:: INPUT DATA
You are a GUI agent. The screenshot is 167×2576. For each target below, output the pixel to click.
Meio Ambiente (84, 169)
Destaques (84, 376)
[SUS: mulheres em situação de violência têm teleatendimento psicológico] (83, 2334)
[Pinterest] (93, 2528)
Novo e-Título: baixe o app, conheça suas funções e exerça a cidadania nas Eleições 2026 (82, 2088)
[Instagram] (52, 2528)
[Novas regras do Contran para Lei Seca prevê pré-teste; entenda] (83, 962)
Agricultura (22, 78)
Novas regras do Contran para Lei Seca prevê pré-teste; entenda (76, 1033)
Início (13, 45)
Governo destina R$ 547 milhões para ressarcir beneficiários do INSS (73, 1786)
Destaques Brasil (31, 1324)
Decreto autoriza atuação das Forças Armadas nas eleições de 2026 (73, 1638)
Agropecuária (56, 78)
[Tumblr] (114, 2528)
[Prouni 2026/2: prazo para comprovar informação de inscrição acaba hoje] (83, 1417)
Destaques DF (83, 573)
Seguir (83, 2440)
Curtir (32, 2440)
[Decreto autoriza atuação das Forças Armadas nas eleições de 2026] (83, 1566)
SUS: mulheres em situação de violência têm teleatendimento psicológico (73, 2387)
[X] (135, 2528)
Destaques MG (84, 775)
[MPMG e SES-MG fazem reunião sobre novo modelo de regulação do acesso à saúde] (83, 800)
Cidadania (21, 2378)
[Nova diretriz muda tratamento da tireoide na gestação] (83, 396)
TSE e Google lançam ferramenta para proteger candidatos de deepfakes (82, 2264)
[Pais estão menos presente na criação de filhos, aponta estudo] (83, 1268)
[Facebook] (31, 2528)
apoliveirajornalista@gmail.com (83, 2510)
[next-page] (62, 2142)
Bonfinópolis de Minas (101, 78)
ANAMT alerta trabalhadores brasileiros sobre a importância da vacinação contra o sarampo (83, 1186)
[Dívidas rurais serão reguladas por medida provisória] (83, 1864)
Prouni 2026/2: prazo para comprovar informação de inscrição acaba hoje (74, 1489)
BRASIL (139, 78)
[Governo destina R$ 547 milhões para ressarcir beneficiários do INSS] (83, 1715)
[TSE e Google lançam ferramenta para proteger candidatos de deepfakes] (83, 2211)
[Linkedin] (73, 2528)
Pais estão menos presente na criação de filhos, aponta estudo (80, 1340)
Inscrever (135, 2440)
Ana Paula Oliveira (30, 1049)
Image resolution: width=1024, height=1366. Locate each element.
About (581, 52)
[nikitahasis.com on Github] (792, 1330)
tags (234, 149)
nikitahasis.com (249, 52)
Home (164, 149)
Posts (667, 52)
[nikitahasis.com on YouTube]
::::
* **THE PROBLEM**
Track down all lines above with the string "hoje" and copy them.

* **FINISHED EXERCISE**
[Prouni 2026/2: prazo para comprovar informação de inscrição acaba hoje] (83, 1417)
Prouni 2026/2: prazo para comprovar informação de inscrição acaba hoje (74, 1489)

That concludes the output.